TASK INSTRUCTIONS
Output the rows from the line with "Given: Click the 180° azimuth axis label" to the line with "(x=358, y=1014)" as a two-column CSV with the headers text and answer, one line per row. Put each field in double quotes and replace any line breaks inside a field with spaces.
━━ STORED DATA ━━
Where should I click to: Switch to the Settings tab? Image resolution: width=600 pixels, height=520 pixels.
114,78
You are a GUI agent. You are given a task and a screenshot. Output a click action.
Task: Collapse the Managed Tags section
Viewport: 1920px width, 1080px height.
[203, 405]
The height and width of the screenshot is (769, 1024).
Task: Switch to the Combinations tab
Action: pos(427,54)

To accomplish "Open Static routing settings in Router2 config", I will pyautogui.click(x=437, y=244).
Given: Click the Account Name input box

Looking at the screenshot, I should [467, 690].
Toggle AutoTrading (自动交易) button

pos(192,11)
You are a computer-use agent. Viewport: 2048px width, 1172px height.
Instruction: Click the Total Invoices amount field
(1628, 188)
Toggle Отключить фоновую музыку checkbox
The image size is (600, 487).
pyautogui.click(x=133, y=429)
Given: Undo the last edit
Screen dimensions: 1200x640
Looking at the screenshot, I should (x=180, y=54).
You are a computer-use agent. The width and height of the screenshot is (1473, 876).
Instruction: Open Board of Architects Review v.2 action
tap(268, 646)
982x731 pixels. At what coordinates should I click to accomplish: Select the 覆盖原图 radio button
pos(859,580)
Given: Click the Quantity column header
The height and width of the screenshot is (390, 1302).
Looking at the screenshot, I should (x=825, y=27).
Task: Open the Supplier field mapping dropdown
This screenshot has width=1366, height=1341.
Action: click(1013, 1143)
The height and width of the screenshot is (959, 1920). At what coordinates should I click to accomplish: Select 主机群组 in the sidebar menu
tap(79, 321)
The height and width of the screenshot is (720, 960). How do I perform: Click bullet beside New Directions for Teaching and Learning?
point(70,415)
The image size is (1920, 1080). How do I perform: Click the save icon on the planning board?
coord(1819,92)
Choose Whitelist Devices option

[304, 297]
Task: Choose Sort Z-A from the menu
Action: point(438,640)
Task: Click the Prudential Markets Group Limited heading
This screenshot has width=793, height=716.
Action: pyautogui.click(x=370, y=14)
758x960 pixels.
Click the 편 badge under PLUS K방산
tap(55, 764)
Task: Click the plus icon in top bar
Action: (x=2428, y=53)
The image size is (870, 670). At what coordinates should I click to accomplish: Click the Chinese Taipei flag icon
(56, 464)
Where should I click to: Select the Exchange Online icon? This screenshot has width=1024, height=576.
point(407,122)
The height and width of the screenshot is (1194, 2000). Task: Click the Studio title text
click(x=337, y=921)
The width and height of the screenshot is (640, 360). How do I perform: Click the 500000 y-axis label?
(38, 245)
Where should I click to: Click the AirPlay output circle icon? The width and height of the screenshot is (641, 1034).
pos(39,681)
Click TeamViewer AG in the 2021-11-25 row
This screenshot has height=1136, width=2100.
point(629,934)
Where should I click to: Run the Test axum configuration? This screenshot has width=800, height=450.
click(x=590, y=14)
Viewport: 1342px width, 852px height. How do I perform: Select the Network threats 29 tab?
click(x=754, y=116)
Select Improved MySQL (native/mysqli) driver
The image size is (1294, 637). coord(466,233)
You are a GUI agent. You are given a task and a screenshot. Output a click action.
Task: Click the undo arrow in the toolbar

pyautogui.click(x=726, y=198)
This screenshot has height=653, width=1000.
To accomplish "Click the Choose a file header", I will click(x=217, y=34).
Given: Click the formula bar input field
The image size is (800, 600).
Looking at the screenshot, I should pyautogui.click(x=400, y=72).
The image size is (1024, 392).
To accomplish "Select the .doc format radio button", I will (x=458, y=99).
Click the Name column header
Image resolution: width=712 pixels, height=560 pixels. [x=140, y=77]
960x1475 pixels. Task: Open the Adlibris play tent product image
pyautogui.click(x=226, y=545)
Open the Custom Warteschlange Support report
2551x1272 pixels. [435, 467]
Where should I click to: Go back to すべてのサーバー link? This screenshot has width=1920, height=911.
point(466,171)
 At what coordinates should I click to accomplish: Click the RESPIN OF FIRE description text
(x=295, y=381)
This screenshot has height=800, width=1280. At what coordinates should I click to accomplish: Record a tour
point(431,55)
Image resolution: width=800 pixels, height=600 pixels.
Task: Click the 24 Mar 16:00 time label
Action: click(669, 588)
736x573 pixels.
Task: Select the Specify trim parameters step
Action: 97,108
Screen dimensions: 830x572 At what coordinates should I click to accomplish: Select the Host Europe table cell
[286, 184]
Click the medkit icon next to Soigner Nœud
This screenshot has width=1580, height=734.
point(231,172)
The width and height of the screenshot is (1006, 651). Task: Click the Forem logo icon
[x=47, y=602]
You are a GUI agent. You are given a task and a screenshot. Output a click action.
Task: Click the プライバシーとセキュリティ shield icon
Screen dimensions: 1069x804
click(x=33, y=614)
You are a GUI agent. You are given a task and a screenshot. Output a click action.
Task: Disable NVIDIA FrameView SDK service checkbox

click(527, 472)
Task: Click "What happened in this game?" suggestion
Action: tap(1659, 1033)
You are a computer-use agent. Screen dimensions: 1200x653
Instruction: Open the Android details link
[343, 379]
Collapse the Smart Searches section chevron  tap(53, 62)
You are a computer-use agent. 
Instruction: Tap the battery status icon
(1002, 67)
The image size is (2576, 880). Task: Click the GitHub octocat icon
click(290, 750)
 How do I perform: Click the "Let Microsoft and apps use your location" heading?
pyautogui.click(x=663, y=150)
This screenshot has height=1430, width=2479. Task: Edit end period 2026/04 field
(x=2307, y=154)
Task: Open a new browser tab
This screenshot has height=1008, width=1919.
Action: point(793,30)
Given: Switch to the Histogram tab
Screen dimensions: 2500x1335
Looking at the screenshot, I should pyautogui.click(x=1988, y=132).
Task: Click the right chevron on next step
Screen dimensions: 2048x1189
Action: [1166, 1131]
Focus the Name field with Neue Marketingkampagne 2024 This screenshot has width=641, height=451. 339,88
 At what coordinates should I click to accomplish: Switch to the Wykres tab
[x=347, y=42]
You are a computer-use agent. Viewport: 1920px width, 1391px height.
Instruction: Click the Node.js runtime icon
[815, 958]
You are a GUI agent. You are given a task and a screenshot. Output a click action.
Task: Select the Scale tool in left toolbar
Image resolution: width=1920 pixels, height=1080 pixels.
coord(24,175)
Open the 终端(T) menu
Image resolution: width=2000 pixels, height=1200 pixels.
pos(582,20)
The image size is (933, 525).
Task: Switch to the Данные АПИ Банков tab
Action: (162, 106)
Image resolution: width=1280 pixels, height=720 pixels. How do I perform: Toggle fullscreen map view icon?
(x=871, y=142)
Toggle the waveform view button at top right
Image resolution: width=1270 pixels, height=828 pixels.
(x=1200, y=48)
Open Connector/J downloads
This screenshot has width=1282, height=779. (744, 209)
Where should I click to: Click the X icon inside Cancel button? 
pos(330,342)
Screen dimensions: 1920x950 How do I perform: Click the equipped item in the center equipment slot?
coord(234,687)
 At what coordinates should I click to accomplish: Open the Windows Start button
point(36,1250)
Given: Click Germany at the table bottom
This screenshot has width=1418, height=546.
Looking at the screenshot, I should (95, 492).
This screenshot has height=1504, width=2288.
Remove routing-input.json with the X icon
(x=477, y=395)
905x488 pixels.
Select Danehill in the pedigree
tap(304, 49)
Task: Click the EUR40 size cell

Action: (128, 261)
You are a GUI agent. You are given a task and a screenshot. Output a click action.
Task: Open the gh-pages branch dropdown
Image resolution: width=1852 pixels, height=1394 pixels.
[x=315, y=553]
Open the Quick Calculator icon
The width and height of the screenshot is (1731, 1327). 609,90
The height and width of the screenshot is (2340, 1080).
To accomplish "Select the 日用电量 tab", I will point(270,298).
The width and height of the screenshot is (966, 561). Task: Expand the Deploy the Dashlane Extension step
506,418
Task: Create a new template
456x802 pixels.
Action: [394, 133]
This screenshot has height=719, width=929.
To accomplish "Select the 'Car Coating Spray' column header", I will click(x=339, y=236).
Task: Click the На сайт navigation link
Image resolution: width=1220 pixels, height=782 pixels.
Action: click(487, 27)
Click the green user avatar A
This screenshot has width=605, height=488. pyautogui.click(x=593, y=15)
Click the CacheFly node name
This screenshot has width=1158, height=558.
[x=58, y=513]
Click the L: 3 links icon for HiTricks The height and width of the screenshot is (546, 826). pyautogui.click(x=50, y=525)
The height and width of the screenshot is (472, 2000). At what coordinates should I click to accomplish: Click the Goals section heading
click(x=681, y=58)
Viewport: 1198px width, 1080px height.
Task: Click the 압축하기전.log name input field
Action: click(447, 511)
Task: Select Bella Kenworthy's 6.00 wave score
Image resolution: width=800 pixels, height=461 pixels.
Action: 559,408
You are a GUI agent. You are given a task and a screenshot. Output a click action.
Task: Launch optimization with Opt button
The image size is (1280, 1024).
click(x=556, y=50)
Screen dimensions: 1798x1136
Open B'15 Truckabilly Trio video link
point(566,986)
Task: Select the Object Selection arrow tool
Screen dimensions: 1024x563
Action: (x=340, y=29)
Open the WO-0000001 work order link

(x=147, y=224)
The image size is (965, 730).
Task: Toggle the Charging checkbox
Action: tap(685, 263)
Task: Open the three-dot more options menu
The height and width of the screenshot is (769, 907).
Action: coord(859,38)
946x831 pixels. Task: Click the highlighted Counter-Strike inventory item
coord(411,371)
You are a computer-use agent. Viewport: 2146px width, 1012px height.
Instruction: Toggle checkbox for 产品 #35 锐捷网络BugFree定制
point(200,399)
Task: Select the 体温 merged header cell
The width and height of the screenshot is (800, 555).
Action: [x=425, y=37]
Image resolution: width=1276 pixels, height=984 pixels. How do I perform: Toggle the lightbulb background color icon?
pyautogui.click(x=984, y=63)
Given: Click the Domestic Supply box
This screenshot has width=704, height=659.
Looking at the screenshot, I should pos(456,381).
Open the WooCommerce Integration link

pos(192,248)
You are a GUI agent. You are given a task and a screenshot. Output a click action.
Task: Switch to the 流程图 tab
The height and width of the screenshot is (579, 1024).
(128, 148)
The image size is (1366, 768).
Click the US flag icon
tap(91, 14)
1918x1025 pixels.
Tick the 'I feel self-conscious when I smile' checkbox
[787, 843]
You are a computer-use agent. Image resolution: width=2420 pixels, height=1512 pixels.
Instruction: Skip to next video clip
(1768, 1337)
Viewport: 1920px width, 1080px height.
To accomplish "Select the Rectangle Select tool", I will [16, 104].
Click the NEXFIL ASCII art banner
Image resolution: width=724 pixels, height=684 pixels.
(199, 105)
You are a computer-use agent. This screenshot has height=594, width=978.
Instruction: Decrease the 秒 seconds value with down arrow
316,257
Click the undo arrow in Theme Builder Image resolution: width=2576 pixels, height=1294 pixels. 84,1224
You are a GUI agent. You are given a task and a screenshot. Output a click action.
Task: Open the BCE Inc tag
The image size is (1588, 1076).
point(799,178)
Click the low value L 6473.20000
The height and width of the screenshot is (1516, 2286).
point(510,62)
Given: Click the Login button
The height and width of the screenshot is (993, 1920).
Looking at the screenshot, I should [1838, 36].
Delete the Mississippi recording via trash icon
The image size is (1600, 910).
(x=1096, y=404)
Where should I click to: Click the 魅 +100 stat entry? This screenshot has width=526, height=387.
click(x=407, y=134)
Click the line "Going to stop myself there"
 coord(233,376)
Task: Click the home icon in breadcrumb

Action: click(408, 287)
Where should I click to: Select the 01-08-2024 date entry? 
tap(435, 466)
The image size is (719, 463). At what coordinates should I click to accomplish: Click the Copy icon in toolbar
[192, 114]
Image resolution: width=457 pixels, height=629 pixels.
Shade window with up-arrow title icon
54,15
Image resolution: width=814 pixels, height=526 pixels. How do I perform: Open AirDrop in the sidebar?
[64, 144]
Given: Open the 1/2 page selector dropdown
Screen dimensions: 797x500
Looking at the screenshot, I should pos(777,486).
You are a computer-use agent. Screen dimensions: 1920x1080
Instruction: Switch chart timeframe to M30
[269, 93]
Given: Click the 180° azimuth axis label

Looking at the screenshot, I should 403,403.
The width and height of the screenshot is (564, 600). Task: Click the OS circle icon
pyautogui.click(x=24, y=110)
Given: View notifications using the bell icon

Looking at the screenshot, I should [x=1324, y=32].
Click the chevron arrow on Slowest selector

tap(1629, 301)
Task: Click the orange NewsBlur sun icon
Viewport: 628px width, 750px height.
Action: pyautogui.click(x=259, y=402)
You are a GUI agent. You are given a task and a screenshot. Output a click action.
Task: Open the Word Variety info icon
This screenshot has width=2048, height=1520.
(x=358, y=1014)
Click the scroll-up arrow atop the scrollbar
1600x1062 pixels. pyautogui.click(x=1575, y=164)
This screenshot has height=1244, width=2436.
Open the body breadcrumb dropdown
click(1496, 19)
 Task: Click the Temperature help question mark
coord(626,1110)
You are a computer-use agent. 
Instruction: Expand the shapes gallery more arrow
━━━
OUTPUT OF THE TASK
text,answer
"Given: Click the 180° azimuth axis label","Looking at the screenshot, I should 403,403."
"The width and height of the screenshot is (564, 600). Task: Click the OS circle icon","pyautogui.click(x=24, y=110)"
"Given: View notifications using the bell icon","Looking at the screenshot, I should [x=1324, y=32]."
"Click the chevron arrow on Slowest selector","tap(1629, 301)"
"Task: Click the orange NewsBlur sun icon Viewport: 628px width, 750px height.","Action: pyautogui.click(x=259, y=402)"
"You are a GUI agent. You are given a task and a screenshot. Output a click action. Task: Open the Word Variety info icon This screenshot has width=2048, height=1520.","(x=358, y=1014)"